Он медленно повернулся, скособочившись, потому что не разжал вцепившихся в Эдика пальцев. Нашел мое лицо и моргнул. Правый глаз у него тут же склеила натекшая кровь, он разжмурился, но густые столбики между ресницами не разомкнулись. Марат-абыю это не мешало. Он разворачивался туловищем ко мне – все так же, как игрушка на шарнирах, а руки-ноги не сдвигал, хотя это уже невозможно было. Разворачивался и подбородок поднимал. Вернее, пасть. Сжатую. Пока.
Вскакивать было нельзя – как раз в пасть и воткнусь, башкой или шеей. Подмышкой. Я с силой оттолкнулся от скамьи над головой, чтобы выехать в проход – и чесать из вагона, а может, и из поезда. Но ворот зацепился за что-то вроде болта, торчащего из пола. Я шумно шарахнулся затылком, ладно не в болт, а рядом, и влетел головой-плечами под сиденье, из-под которого пытался выскочить. Изнанка лавки была из грязного рыжеватого крагиса. Сейчас и из меня рыжеватое хлынет, понял я, задыхаясь, додумался закинуть руку за голову и сняться наконец с дурацкого болта. Выполз из-под лавки и вскочил, кошмарно ожидая, что упрусь в залитую кровью пасть.

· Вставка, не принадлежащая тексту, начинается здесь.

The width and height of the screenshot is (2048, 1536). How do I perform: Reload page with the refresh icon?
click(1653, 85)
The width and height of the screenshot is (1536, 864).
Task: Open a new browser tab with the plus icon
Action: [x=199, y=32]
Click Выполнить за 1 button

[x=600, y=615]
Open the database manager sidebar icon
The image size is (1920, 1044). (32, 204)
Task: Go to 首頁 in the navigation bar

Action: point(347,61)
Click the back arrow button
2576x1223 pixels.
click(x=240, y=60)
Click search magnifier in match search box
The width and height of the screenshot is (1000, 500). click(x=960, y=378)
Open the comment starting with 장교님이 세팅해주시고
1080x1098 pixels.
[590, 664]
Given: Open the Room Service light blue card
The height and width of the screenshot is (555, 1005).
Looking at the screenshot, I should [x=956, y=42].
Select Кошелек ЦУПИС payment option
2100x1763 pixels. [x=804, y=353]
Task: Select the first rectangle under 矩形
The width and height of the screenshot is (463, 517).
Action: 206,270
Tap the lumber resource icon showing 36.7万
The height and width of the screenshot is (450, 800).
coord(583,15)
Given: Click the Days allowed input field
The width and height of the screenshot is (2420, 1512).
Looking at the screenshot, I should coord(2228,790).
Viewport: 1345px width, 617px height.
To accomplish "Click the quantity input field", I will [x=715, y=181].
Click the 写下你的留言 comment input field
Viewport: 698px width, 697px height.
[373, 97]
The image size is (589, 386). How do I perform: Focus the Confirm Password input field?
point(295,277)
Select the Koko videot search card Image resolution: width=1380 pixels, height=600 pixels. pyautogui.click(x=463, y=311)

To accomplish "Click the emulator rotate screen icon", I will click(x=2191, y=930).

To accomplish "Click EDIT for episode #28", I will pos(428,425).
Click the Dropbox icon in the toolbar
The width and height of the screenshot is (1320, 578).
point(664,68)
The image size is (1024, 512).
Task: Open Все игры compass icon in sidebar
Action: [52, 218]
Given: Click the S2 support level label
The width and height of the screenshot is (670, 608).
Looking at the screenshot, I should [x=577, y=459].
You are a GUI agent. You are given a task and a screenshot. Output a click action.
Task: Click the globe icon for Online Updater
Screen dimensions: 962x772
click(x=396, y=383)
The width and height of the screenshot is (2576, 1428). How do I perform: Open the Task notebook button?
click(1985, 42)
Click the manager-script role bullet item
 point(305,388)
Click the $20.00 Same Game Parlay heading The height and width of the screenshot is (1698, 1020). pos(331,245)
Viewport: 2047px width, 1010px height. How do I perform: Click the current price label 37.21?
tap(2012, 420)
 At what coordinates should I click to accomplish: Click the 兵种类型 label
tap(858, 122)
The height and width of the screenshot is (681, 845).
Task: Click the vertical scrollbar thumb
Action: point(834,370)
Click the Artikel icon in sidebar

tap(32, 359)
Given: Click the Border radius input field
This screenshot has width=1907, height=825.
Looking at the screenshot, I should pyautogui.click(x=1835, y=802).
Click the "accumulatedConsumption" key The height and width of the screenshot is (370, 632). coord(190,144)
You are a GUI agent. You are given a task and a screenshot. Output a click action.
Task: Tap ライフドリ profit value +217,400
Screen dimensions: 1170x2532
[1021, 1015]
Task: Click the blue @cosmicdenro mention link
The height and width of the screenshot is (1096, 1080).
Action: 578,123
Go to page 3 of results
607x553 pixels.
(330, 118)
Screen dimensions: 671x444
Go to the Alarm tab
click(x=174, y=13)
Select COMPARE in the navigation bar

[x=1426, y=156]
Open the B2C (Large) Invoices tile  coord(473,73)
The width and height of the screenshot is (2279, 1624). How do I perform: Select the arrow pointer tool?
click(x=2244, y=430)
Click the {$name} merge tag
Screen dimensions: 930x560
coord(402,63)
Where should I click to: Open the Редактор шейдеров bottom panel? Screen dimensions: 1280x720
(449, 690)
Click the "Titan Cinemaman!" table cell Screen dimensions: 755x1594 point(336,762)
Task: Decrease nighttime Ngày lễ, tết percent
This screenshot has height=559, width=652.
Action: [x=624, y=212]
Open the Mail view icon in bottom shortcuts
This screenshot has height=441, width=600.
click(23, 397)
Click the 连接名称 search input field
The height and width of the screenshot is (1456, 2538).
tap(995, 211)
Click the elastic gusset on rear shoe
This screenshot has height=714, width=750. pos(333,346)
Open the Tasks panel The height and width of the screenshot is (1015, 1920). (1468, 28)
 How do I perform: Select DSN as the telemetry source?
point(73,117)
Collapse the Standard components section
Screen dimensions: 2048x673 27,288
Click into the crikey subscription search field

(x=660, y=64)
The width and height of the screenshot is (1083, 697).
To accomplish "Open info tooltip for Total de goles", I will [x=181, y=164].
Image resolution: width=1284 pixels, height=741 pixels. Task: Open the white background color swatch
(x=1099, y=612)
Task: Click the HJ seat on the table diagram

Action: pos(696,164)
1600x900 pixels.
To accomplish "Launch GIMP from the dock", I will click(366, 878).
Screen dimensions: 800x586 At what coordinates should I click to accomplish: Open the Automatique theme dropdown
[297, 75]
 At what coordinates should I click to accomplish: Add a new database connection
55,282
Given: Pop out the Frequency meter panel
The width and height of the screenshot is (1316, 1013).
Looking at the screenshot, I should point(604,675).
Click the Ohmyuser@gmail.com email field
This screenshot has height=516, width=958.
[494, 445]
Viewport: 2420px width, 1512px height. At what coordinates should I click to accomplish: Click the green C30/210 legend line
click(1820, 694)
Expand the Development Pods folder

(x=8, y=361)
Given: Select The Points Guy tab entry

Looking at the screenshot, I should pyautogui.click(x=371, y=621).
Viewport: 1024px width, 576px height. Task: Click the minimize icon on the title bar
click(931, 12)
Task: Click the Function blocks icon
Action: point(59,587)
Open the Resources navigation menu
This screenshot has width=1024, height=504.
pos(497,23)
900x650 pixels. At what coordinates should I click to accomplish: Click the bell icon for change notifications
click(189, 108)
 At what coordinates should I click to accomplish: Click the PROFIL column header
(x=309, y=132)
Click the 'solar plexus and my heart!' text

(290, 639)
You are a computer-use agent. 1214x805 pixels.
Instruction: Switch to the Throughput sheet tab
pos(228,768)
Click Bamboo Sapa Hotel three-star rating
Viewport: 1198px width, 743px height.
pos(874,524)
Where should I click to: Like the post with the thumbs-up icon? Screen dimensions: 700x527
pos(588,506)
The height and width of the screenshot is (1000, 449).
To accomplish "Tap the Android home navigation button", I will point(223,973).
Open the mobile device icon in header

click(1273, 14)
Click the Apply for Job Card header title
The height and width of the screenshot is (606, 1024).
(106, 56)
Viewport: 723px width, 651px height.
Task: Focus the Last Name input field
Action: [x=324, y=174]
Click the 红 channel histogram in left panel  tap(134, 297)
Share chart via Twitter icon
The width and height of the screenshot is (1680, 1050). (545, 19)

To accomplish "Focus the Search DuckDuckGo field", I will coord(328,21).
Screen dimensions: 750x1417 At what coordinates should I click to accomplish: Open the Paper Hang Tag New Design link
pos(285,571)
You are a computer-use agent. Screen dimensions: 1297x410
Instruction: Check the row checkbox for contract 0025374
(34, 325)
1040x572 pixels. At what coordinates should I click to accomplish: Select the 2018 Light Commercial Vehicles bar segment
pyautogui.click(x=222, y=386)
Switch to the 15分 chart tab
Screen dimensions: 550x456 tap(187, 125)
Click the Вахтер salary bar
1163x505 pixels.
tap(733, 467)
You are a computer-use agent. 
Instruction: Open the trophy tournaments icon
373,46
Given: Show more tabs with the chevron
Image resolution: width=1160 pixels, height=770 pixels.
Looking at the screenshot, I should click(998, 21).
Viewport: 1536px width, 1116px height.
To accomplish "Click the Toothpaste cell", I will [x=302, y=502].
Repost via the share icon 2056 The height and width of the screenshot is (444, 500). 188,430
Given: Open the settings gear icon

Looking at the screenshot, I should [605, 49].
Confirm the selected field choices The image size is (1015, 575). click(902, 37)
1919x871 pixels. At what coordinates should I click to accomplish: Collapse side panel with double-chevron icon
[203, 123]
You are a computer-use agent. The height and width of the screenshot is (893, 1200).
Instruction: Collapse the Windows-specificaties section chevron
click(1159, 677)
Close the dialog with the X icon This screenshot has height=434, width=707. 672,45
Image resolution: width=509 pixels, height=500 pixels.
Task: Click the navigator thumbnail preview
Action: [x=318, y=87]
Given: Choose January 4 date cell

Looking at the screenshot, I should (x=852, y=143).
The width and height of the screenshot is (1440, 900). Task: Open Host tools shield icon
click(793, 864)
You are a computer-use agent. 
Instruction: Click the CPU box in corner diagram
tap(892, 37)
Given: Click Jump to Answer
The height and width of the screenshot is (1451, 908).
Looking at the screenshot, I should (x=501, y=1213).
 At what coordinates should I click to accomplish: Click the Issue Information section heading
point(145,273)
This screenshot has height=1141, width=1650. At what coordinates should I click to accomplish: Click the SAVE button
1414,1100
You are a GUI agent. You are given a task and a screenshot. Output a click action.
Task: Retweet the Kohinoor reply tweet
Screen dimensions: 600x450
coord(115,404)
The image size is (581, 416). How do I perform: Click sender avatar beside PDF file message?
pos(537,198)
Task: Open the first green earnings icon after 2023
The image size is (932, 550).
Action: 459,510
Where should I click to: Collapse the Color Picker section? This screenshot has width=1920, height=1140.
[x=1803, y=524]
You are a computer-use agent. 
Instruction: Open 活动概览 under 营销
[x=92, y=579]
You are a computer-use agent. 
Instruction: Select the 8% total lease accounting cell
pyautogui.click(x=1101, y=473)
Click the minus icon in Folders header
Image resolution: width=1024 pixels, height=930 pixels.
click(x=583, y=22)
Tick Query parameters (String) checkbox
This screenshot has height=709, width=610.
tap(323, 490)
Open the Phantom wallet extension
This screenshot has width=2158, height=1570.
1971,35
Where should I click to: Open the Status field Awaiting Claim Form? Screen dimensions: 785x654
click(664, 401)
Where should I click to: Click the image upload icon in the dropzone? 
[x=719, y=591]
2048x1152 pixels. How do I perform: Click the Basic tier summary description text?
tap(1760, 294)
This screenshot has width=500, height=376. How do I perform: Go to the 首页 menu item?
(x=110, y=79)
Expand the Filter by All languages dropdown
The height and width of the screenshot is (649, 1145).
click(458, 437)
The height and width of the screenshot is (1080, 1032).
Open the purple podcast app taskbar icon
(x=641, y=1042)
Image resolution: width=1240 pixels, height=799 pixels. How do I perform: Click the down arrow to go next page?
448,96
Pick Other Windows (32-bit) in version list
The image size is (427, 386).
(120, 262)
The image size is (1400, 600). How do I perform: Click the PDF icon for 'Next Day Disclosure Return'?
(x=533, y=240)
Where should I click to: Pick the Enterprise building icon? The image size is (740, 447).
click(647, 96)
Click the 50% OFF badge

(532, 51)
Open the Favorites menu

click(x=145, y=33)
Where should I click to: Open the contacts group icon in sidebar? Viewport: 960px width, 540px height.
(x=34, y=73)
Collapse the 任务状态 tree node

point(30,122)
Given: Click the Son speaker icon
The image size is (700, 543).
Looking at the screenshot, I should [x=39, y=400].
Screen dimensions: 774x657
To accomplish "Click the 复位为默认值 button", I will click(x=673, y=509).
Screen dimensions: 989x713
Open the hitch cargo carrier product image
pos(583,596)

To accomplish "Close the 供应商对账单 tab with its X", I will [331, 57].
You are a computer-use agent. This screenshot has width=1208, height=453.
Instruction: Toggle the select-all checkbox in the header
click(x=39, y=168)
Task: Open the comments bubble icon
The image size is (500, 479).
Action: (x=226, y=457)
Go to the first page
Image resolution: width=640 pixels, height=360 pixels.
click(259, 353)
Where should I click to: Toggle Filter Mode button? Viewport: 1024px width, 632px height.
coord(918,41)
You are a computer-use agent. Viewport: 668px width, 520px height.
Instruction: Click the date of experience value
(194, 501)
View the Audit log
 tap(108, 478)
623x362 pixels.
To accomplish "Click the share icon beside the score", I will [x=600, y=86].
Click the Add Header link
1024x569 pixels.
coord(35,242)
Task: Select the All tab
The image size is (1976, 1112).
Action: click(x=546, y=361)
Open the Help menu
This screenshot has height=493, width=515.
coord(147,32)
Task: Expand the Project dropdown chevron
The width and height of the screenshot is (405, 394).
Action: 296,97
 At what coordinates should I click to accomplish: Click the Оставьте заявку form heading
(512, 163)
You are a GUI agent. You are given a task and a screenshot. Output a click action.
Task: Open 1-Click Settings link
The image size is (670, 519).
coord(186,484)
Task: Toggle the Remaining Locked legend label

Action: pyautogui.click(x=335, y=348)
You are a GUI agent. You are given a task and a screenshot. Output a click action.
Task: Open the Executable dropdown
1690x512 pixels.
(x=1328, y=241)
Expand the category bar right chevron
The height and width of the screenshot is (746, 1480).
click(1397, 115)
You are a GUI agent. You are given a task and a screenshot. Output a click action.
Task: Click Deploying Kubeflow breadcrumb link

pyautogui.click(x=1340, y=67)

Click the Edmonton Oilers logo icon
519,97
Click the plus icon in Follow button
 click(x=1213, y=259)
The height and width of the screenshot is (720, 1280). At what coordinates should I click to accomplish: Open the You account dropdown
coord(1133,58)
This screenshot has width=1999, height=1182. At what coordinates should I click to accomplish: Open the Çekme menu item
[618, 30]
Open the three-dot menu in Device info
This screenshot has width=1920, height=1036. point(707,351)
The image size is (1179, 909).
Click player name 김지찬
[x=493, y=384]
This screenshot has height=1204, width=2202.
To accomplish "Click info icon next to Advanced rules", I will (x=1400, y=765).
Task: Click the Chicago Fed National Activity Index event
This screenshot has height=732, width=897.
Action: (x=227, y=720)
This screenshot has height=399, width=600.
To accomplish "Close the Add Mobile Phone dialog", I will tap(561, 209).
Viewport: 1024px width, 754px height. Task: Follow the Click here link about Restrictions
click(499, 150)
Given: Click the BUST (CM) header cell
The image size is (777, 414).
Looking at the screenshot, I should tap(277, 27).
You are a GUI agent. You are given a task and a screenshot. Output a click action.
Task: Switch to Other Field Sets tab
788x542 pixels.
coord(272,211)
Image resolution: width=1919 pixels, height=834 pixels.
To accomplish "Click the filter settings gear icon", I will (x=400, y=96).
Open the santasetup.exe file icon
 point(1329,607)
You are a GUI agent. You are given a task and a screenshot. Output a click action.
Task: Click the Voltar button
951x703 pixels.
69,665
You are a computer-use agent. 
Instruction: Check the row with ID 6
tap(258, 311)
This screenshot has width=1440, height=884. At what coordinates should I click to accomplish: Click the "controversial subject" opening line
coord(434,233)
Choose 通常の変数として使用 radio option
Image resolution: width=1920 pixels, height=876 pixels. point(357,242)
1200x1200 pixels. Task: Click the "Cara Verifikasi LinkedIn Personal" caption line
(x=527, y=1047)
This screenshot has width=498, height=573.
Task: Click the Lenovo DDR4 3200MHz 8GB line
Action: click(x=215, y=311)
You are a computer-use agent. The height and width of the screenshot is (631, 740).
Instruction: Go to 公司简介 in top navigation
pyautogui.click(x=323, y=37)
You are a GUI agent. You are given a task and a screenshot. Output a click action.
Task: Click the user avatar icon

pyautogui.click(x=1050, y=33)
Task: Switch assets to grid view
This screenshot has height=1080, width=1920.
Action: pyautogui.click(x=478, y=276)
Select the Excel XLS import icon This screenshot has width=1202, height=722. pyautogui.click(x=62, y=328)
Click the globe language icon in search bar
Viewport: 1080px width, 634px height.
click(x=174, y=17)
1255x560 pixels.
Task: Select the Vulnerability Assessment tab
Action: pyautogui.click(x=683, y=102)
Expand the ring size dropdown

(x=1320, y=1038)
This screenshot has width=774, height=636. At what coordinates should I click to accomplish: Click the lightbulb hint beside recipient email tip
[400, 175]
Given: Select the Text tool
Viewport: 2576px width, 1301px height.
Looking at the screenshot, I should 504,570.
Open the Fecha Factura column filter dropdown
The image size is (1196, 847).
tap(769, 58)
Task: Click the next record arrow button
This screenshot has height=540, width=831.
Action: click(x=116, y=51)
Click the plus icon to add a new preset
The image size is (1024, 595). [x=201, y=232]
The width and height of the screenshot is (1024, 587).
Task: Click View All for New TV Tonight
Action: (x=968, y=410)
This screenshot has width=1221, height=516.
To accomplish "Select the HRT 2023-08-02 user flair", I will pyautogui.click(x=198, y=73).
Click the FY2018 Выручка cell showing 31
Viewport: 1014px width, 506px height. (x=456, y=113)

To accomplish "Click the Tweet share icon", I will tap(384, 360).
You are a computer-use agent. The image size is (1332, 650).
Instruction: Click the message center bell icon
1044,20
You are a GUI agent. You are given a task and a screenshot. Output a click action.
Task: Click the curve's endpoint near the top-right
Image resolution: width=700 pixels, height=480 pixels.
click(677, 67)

Но уперся в удмурта, который, дурак такой, придерживаясь за спинку, размеренно пинал Марат-абыя ногой в бок, визгливо приговаривая:
– Чё творишь, а? Чё творишь, баран, а?
Гулкие удары стряхивали тяжелые капли с лица твари, но не сдвигали ее саму – тварь, а не дядьку моего, который меня на корове катал и мед в сотах привозил, дошло до меня наконец. Тварь, сгорбившись над телом Эдика, рыскала взглядом по полу.
Я остро понял, что в бок тварь пинать бесполезно. Она не человек. И бить ее как дичь бесполезно. Она не дичь. Она убырлы. И еще она – физический предмет, который, стало быть, поддается законам физики.
Я ухватил холодные и очень твердые лодыжки над толсто изгаженными башмаками и дернул вверх.
А меня дернули вперед и вбок. Я улетел и грохнулся на скамейку через два ряда. Опять удачно, не поломавшись, не расквасив затылок – и сумев вскочить. Чтобы увидеть, как тварь в теле Марат-абыя длинным плавным движением отпадает от Эдика, разворачивается к удмурту и легко стукает его обеими руками по ключицам.
Гопник сложился как бумажный самолетик, с размаху сел мимо скамьи на пол, сильно тронув лавку головой, и киселем стек на пол. Его пухлый дружок, застывший парой метров дальше, медленно поднял руки к лицу и так же медленно опустил их. Еще дальше прыщавый сержант пытался одной рукой сжать и дубинку, и раненый локоть, поэтому по сторонам не смотрел. Он, наверное, даже тварь не видел, да и про Эдика еще не всосал. То есть я понимаю – больно и все такое. Нет, не понимаю. Да и фиг бы с ним.